The chorion undergoes rapid proliferation and forms numerous processes. The chorionic villi, which invade and destroy the uterine decidua and at the same time absorb from it nutritive materials for the growth of the embryo. Until about the end of the second month of pregnancy the villi cover the entire chorion, and are almost uniform in size, but after this they develop unequally.
Late in the fourth week of gestation, the superior part of the neural tube flexes at the level of the future midbrain, the mesencephalon. Superior to the mesencephalon is the prosencephalon (future forebrain) and inferior to it is the rhombencephalon (future hindbrain). The optical vesicle (which will eventually become the optic nerve, retina, and iris) forms at the basal plate of the prosencephalon.

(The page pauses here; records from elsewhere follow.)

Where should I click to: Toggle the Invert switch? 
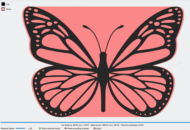pos(94,128)

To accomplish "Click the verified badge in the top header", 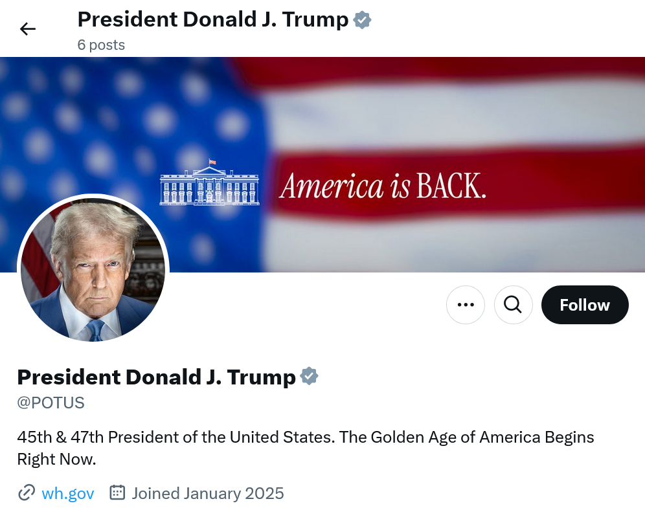I will (363, 20).
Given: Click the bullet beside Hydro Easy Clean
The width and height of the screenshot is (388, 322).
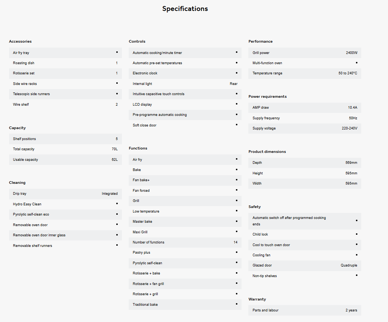Looking at the screenshot, I should 117,203.
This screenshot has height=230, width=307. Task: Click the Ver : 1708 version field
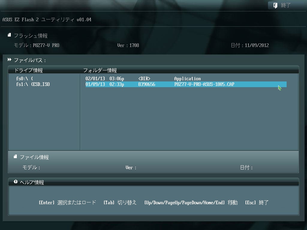pos(128,45)
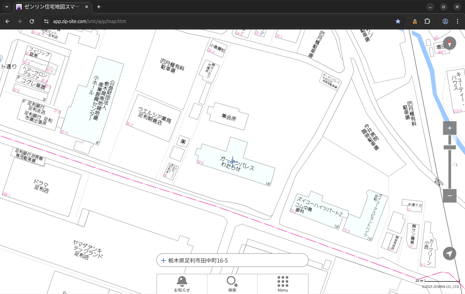Open a new browser tab
Viewport: 465px width, 294px height.
point(99,7)
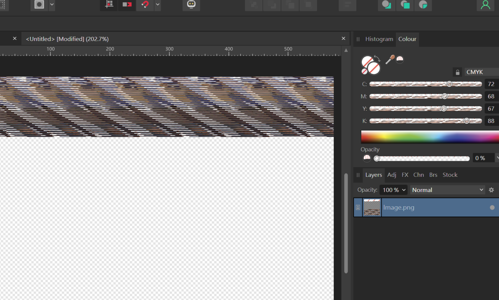The image size is (499, 300).
Task: Select the snapping magnet icon
Action: point(145,5)
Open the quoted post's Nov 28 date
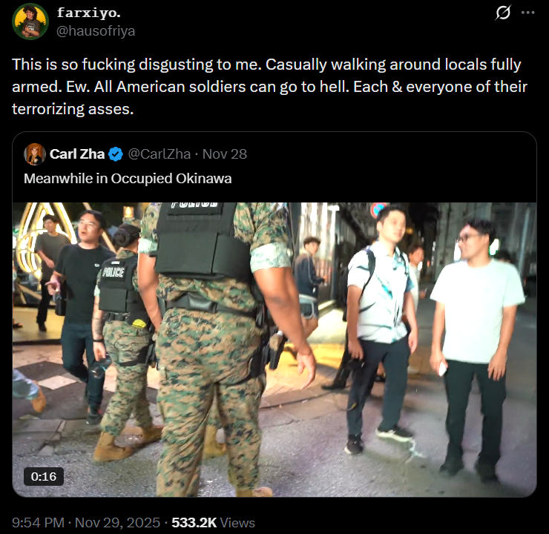The image size is (549, 534). tap(225, 154)
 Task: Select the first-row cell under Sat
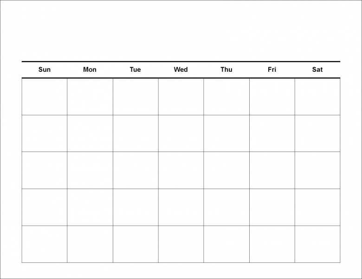click(317, 97)

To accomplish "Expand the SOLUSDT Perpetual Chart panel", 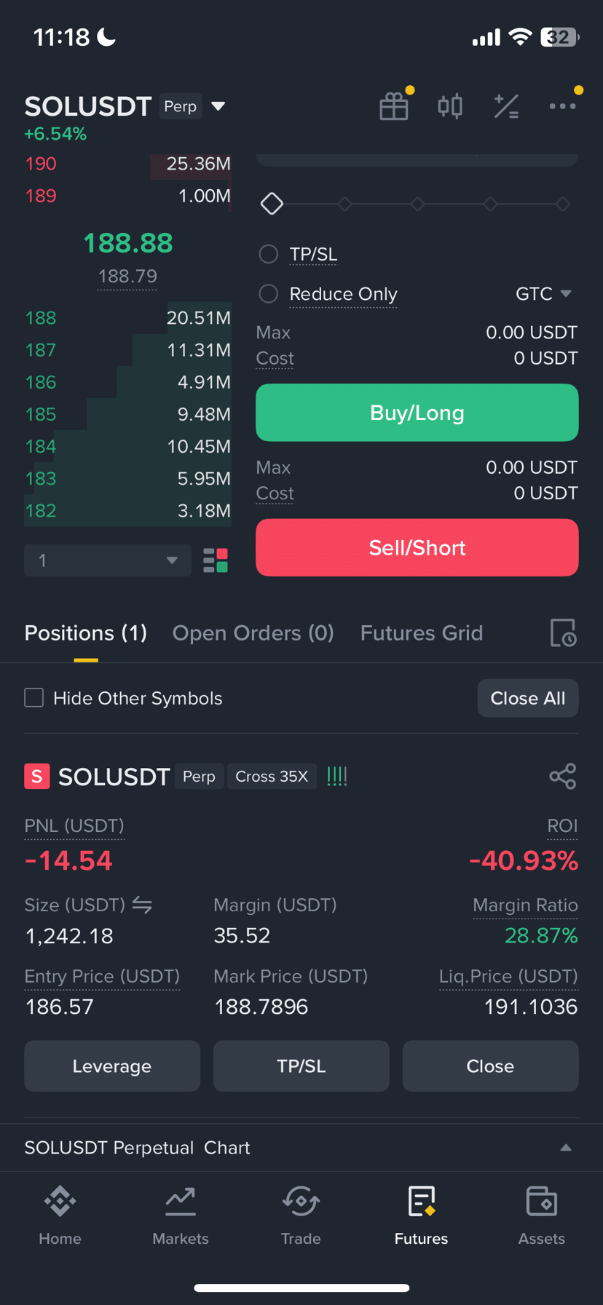I will pos(566,1148).
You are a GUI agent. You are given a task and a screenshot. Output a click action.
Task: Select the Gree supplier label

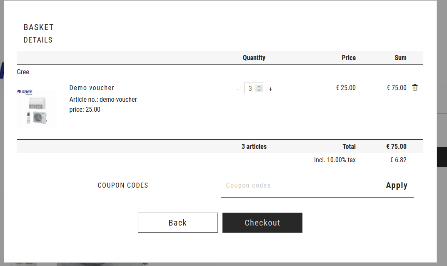point(23,72)
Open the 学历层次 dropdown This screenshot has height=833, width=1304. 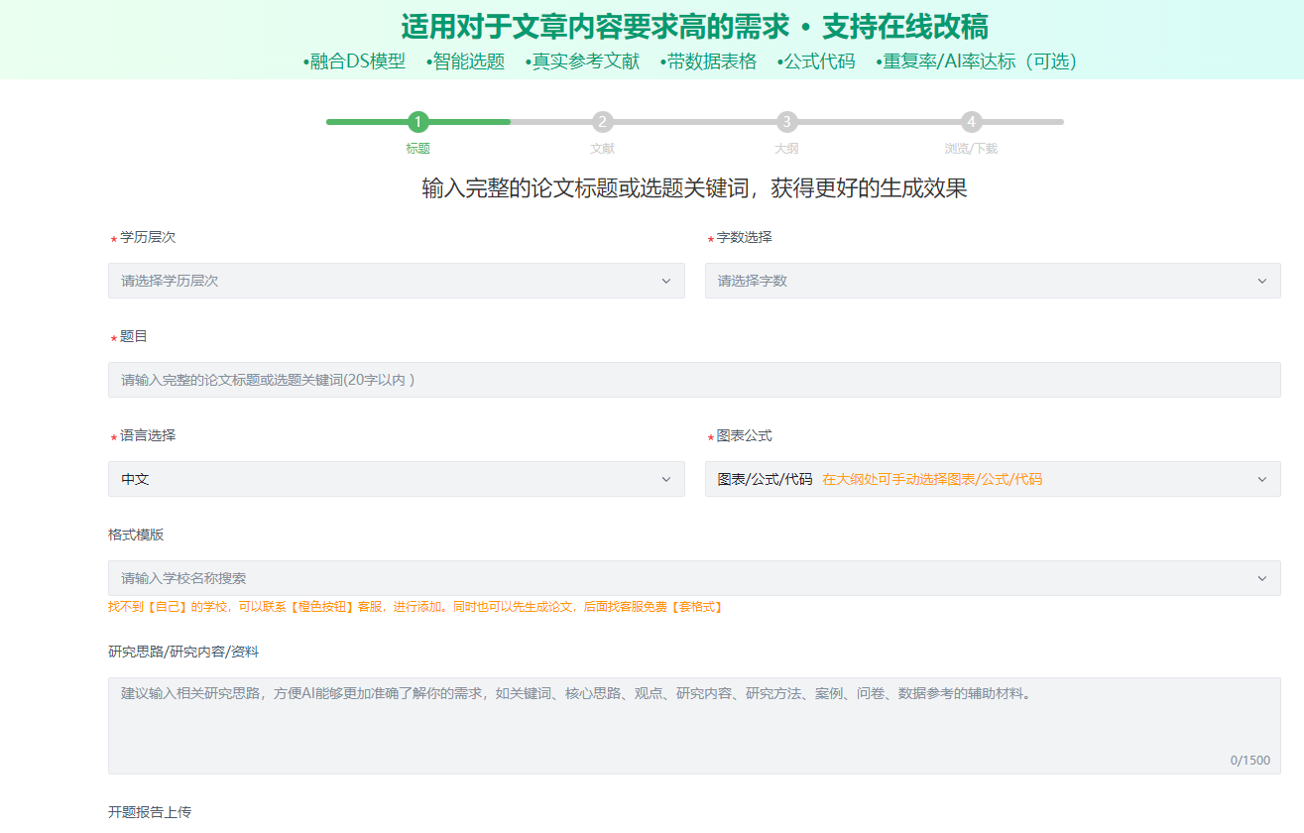tap(396, 281)
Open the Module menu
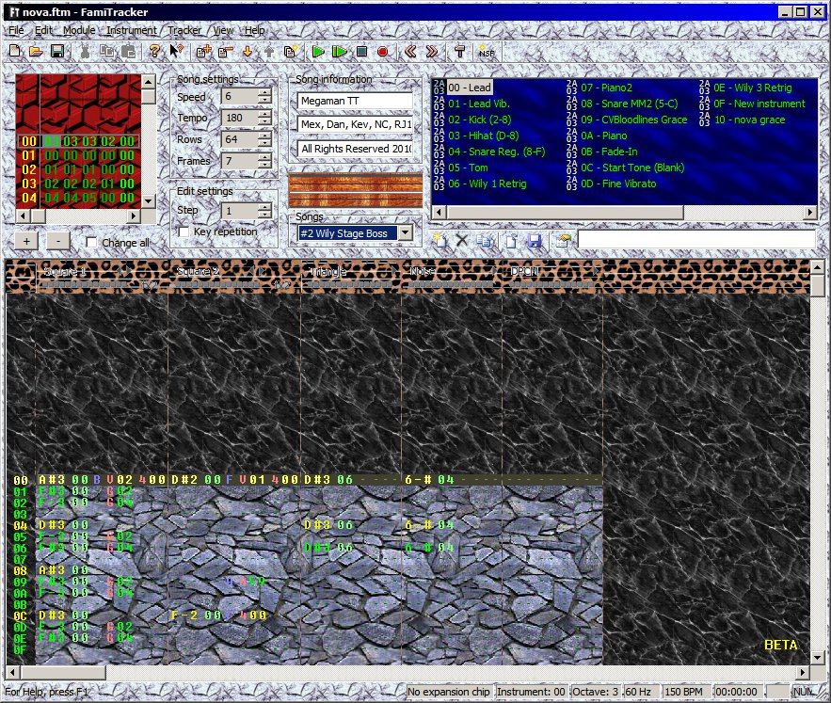The height and width of the screenshot is (703, 831). coord(79,30)
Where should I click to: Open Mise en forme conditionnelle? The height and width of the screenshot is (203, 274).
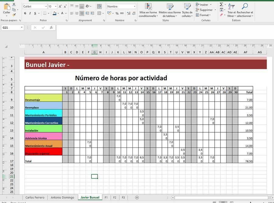148,10
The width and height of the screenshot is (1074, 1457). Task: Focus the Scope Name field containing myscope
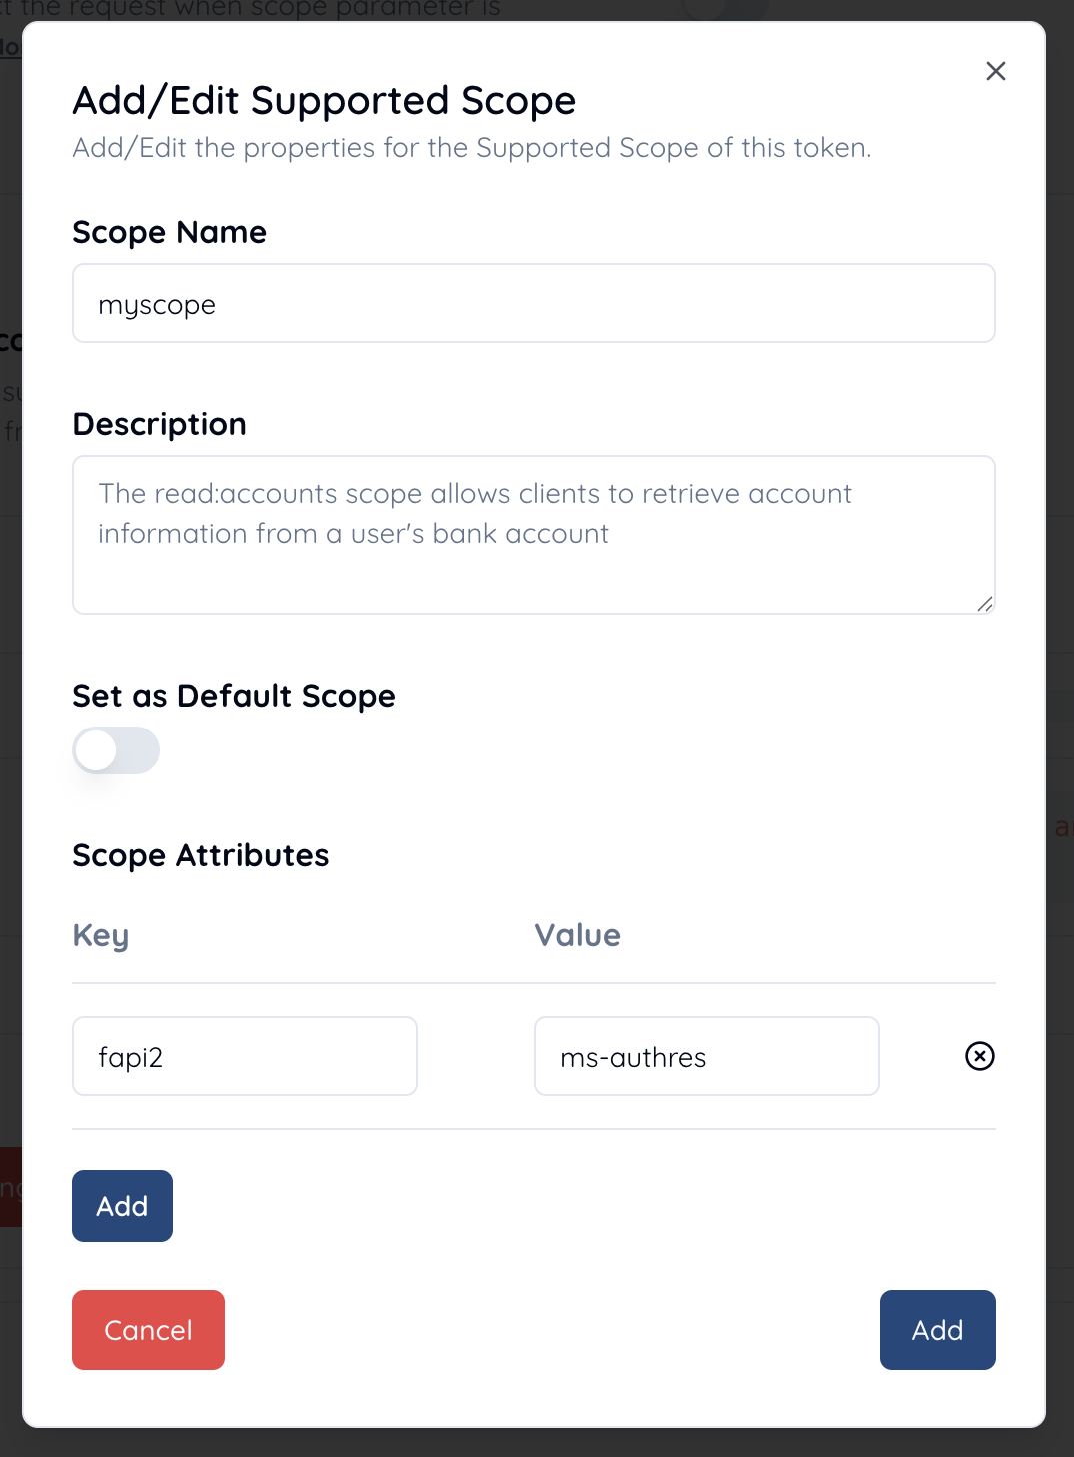[x=533, y=304]
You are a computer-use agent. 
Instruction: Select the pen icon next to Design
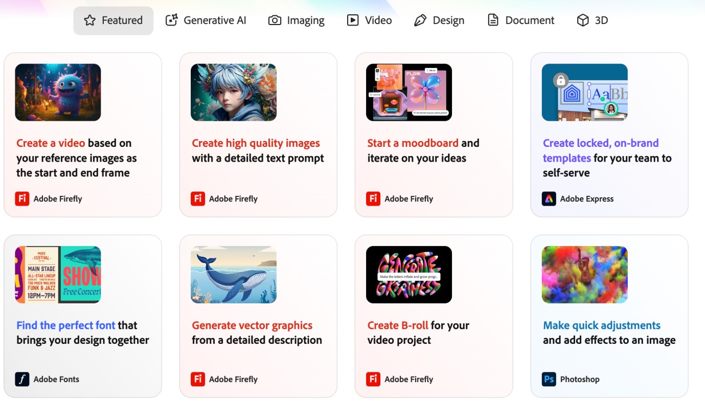420,20
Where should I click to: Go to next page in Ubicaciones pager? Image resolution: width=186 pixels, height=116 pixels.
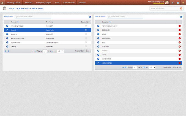(144, 67)
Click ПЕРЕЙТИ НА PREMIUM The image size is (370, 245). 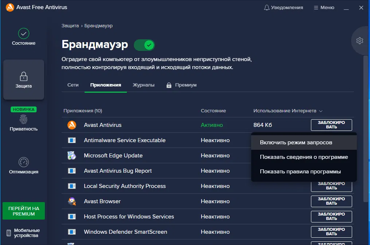point(23,211)
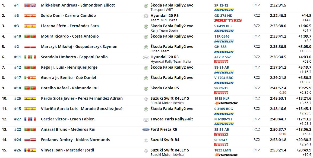
Task: Click the Michelin logo in Mikkelsen's row
Action: [x=224, y=10]
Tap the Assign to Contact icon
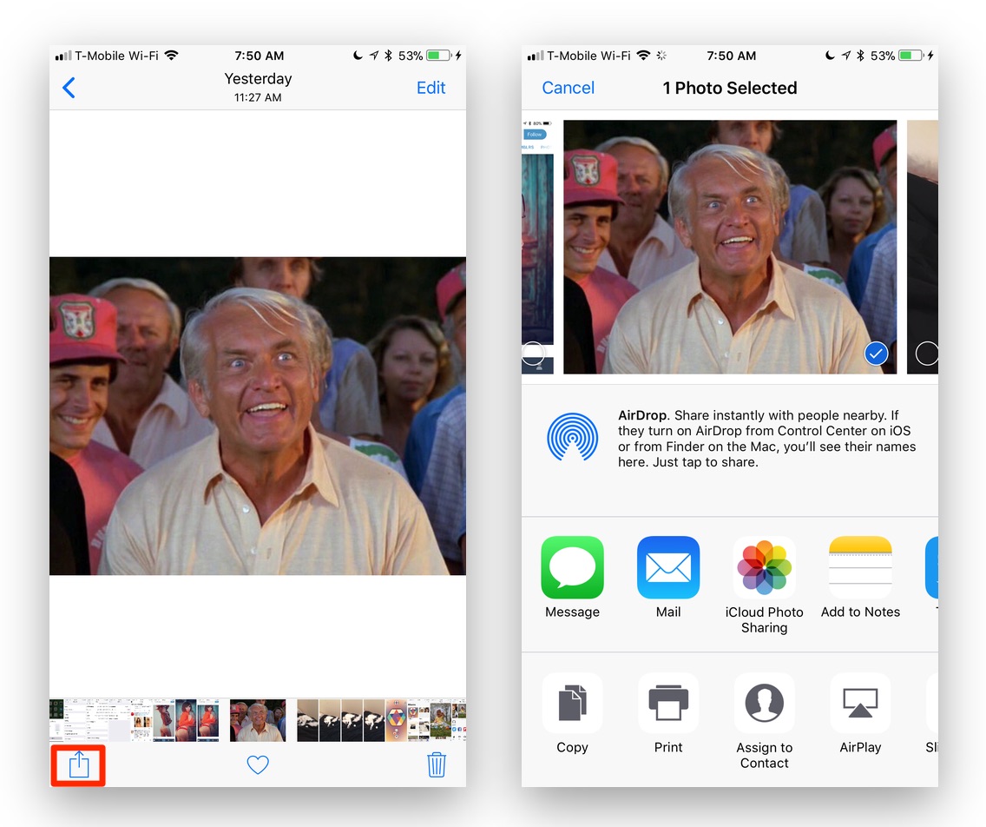This screenshot has width=986, height=827. [764, 703]
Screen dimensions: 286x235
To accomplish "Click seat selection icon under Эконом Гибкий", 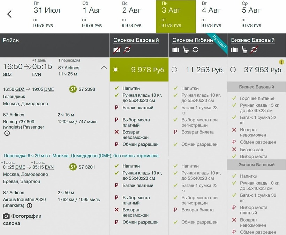I will (x=186, y=50).
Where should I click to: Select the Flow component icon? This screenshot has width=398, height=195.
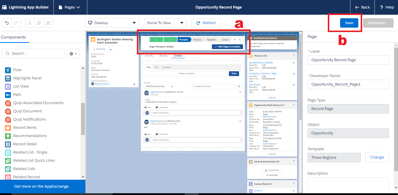click(x=8, y=70)
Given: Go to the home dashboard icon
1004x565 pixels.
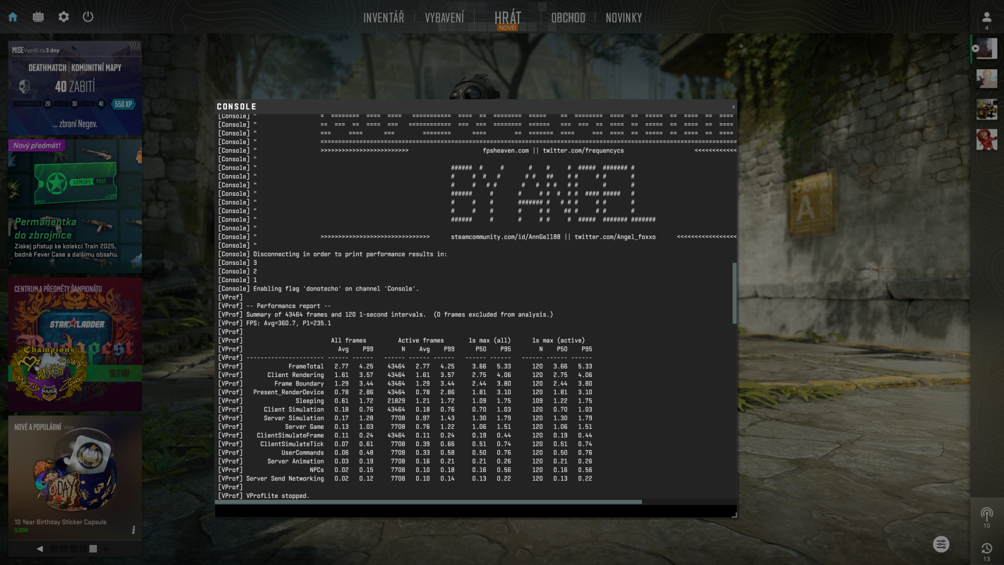Looking at the screenshot, I should coord(13,17).
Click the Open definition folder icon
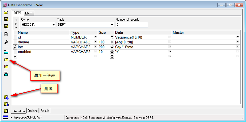The width and height of the screenshot is (246, 122). pyautogui.click(x=6, y=12)
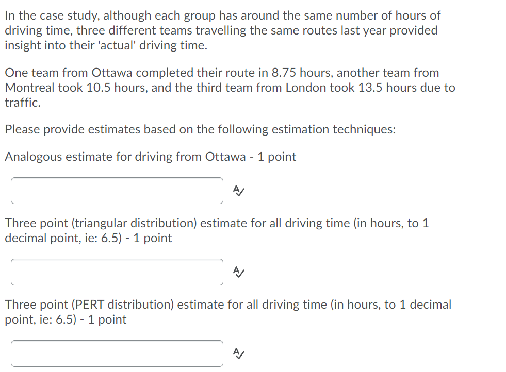Select the PERT distribution answer box
Image resolution: width=506 pixels, height=372 pixels.
[x=116, y=353]
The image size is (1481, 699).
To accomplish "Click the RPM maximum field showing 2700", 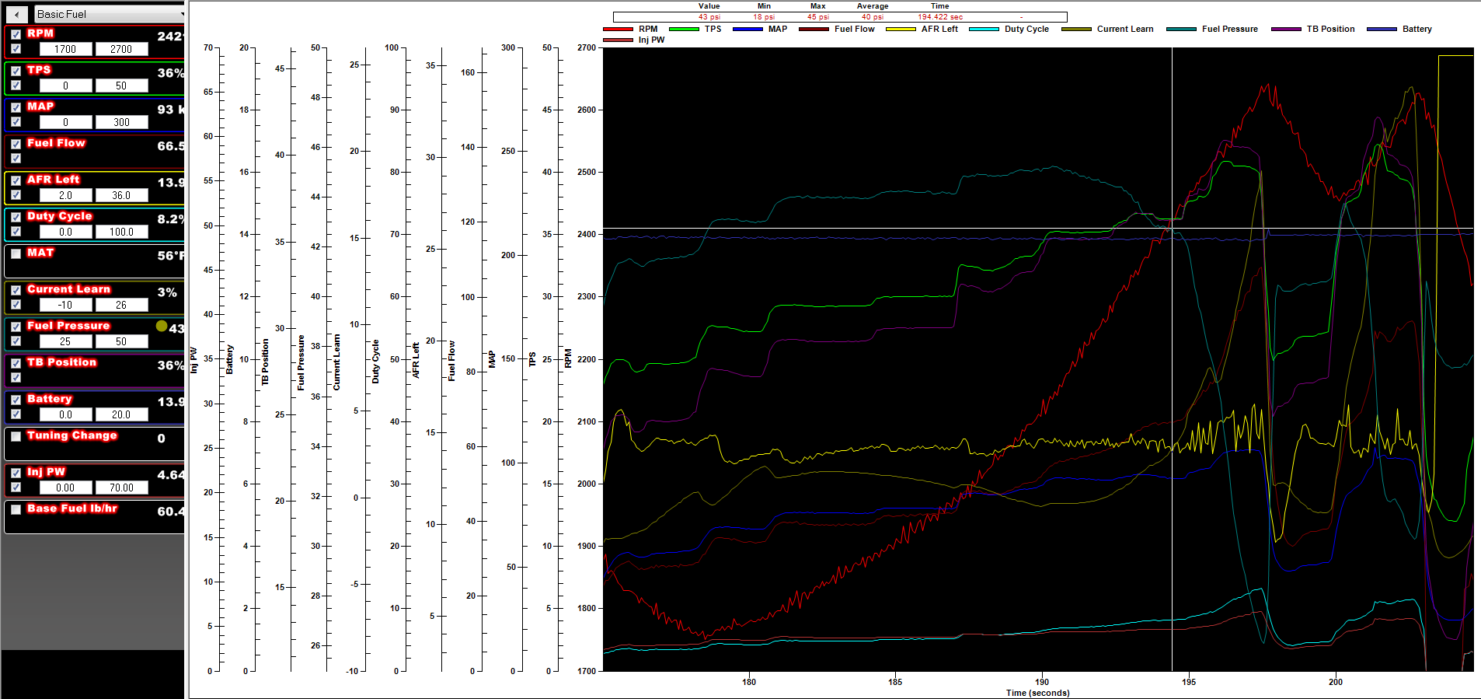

The embryonic heart attains functionality and starts beating at 22 days after conception (about five weeks after the last menstrual period). It can sometimes be seen as flickering in the embryonic chest by an ultrasound performed during the fourth week after conception.
During the fourth week of development, the first pharyngeal arch, also called the mandibular arch, is the first of six pharyngeal arches that begins to develop. It is located between the stomodeum and the first pharyngeal groove.